# Supplied material
--------

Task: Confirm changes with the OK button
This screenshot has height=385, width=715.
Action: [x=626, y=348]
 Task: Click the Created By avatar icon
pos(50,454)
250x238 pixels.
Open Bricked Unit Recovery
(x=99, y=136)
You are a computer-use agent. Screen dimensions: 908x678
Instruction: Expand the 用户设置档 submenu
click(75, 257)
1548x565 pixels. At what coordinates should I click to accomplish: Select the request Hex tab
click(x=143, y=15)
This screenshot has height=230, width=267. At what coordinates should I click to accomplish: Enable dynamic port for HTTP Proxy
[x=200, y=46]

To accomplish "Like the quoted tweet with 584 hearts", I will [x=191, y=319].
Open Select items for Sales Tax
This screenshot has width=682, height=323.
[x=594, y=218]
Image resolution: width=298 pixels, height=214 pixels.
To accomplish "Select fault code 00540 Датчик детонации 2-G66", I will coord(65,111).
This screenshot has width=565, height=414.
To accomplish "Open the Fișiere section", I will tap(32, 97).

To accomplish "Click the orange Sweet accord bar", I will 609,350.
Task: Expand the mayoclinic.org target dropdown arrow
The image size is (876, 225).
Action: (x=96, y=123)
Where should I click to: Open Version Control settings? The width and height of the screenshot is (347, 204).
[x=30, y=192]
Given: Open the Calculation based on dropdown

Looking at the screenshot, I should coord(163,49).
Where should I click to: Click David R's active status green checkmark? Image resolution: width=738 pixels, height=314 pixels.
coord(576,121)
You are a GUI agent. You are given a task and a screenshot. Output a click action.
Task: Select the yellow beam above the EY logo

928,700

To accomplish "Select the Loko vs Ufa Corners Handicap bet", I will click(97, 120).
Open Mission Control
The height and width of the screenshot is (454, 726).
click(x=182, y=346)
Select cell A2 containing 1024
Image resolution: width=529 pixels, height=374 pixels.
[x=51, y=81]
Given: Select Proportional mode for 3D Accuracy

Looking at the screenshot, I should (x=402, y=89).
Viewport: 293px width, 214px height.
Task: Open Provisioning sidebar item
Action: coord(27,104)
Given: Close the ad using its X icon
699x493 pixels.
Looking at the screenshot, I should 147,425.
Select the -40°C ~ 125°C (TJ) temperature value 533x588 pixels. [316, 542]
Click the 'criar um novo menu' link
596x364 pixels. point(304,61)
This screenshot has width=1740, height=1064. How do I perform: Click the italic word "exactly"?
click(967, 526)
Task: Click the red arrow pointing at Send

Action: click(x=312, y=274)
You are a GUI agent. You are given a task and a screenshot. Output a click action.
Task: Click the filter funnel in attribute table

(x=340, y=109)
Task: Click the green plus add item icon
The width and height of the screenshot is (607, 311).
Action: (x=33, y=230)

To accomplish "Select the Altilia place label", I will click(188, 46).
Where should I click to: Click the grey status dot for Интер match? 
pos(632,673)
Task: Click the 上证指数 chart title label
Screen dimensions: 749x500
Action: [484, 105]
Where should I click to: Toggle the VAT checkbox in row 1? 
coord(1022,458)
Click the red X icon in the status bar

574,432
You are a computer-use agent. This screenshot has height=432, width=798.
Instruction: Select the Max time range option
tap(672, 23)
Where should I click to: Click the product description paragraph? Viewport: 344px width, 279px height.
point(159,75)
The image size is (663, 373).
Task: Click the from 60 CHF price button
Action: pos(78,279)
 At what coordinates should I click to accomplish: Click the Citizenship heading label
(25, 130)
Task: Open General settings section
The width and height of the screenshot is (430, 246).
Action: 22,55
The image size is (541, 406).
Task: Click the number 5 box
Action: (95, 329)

--------

Transcribe the whole listing word for word.

# Task result
Task: Confirm changes with the OK button
This screenshot has height=385, width=715.
Action: [x=626, y=348]
 Task: Click the Created By avatar icon
pos(50,454)
250x238 pixels.
Open Bricked Unit Recovery
(x=99, y=136)
You are a computer-use agent. Screen dimensions: 908x678
Instruction: Expand the 用户设置档 submenu
click(75, 257)
1548x565 pixels. At what coordinates should I click to accomplish: Select the request Hex tab
click(x=143, y=15)
This screenshot has height=230, width=267. At what coordinates should I click to accomplish: Enable dynamic port for HTTP Proxy
[x=200, y=46]

To accomplish "Like the quoted tweet with 584 hearts", I will [x=191, y=319].
Open Select items for Sales Tax
This screenshot has width=682, height=323.
[x=594, y=218]
Image resolution: width=298 pixels, height=214 pixels.
To accomplish "Select fault code 00540 Датчик детонации 2-G66", I will coord(65,111).
This screenshot has width=565, height=414.
To accomplish "Open the Fișiere section", I will tap(32, 97).

To accomplish "Click the orange Sweet accord bar", I will 609,350.
Task: Expand the mayoclinic.org target dropdown arrow
The image size is (876, 225).
Action: (x=96, y=123)
Where should I click to: Open Version Control settings? The width and height of the screenshot is (347, 204).
[x=30, y=192]
Given: Open the Calculation based on dropdown

Looking at the screenshot, I should coord(163,49).
Where should I click to: Click David R's active status green checkmark? Image resolution: width=738 pixels, height=314 pixels.
coord(576,121)
You are a GUI agent. You are given a task and a screenshot. Output a click action.
Task: Select the yellow beam above the EY logo

928,700

To accomplish "Select the Loko vs Ufa Corners Handicap bet", I will click(97, 120).
Open Mission Control
The height and width of the screenshot is (454, 726).
click(x=182, y=346)
Select cell A2 containing 1024
Image resolution: width=529 pixels, height=374 pixels.
[x=51, y=81]
Given: Select Proportional mode for 3D Accuracy

Looking at the screenshot, I should (x=402, y=89).
Viewport: 293px width, 214px height.
Task: Open Provisioning sidebar item
Action: coord(27,104)
Given: Close the ad using its X icon
699x493 pixels.
Looking at the screenshot, I should 147,425.
Select the -40°C ~ 125°C (TJ) temperature value 533x588 pixels. [316, 542]
Click the 'criar um novo menu' link
596x364 pixels. point(304,61)
This screenshot has width=1740, height=1064. How do I perform: Click the italic word "exactly"?
click(967, 526)
Task: Click the red arrow pointing at Send

Action: click(x=312, y=274)
You are a GUI agent. You are given a task and a screenshot. Output a click action.
Task: Click the filter funnel in attribute table

(x=340, y=109)
Task: Click the green plus add item icon
The width and height of the screenshot is (607, 311).
Action: (x=33, y=230)

To accomplish "Select the Altilia place label", I will click(188, 46).
Where should I click to: Click the grey status dot for Интер match? 
pos(632,673)
Task: Click the 上证指数 chart title label
Screen dimensions: 749x500
Action: [484, 105]
Where should I click to: Toggle the VAT checkbox in row 1? 
coord(1022,458)
Click the red X icon in the status bar

574,432
You are a computer-use agent. This screenshot has height=432, width=798.
Instruction: Select the Max time range option
tap(672, 23)
Where should I click to: Click the product description paragraph? Viewport: 344px width, 279px height.
point(159,75)
The image size is (663, 373).
Task: Click the from 60 CHF price button
Action: pos(78,279)
 At what coordinates should I click to accomplish: Click the Citizenship heading label
(25, 130)
Task: Open General settings section
The width and height of the screenshot is (430, 246).
Action: 22,55
The image size is (541, 406).
Task: Click the number 5 box
Action: (95, 329)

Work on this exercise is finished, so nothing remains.